_To be done_:
a) Please extract the part of the Michael Lewis article starting with "He has revisited" and going on through "built on sand.".
b) Answer these from the Michael Lewis article:
(i) Which firm did Lewis work for in London and New York?
(ii) What is the full title of his latest book?
(iii) In what year did the system of mortgage-backed derivatives implode?
c) Decide whether each statement agrees with the Michael Lewis article. Give yes or no, along with the words from the article that settle it.
(i) Lewis worked for Salomon Brothers less than 20 years ago.
(ii) Liar's Poker records Lewis's experience of the excesses and greed of the 80s.
(iii) The Big Short is told through the eyes of regulators.

_Supplied passage_:
>> Start

The Scrooge of Wall Street who says we should blame Americans
24 June 2010 12:32am
EVEN though it is over 20 years since Michael Lewis worked for Salomon Brothers in London and New York – an experience that he recorded in his classic book of the excesses and greed of the 80s, Liar’s Poker – and even though he has spent much of the intervening time as a keen Wall Street observer, he is still amazed. Amazed at what he sees as the excess, amazed at the way the financial sector just keeps on growing, but most of all he is amazed at its seemingly never-ending ability to inflict injury on itself.
He has revisited his old stomping ground for his latest book, The Big Short: Inside the Doomsday Machine, a highly readable look at the financial system of mortgage-backed derivatives that so spectacularly imploded in 2008, told through the eyes of the hedge funds, investors and mavericks who saw that the whole thing was built on sand.

>> End

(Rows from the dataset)
>> Start

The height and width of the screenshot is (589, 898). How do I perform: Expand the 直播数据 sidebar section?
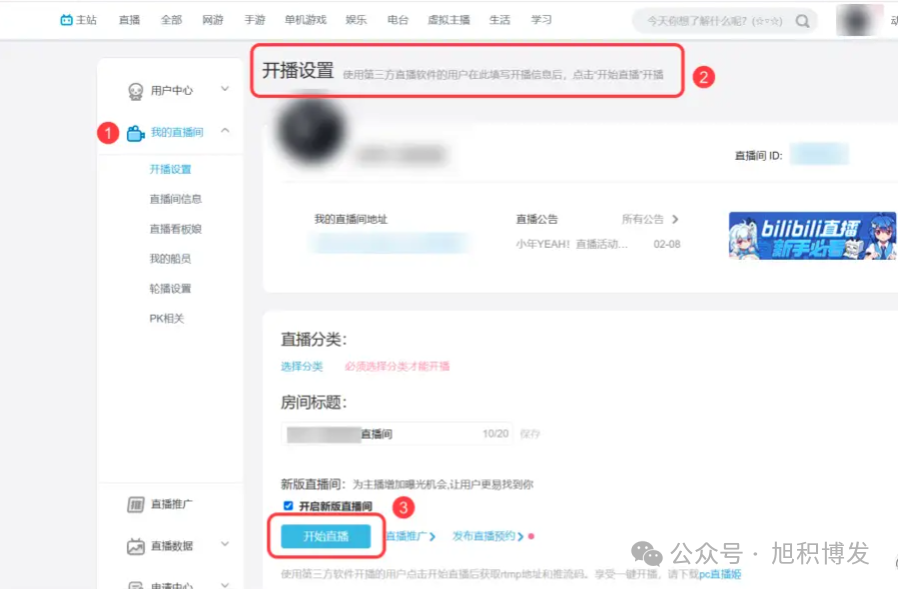224,544
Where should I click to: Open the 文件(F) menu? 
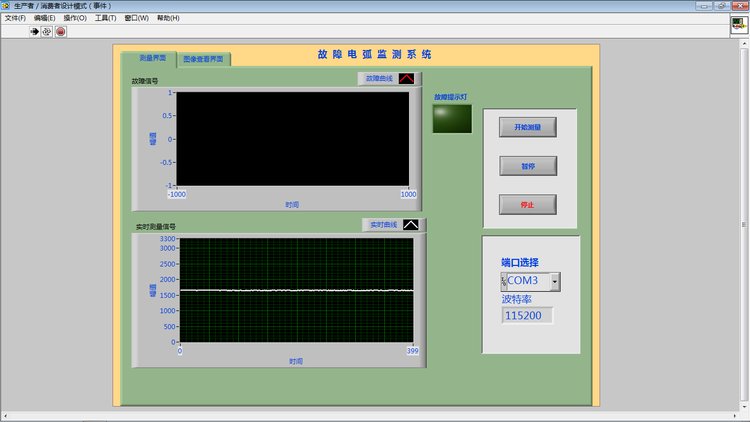coord(15,18)
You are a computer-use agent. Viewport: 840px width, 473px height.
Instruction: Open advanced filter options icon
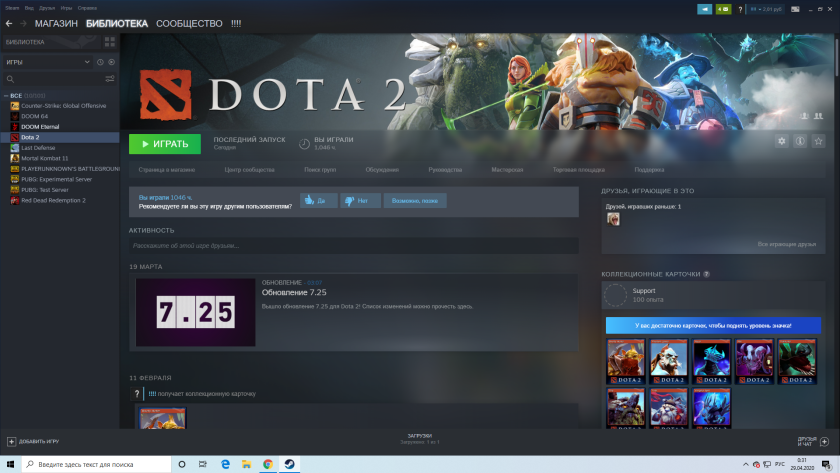coord(110,78)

>> End

_Answers in order_:
a)
He has revisited his old stomping ground for his latest book, The Big Short: Inside the Doomsday Machine, a highly readable look at the financial system of mortgage-backed derivatives that so spectacularly imploded in 2008, told through the eyes of the hedge funds, investors and mavericks who saw that the whole thing was built on sand.

b)
(i) Salomon Brothers
(ii) The Big Short: Inside the Doomsday Machine
(iii) 2008

c)
(i) No: "it is over 20 years since Michael Lewis worked for Salomon Brothers in London and New York"
(ii) Yes: "an experience that he recorded in his classic book of the excesses and greed of the 80s, Liar’s Poker"
(iii) No: "told through the eyes of the hedge funds, investors and mavericks who saw that the whole thing was built on sand"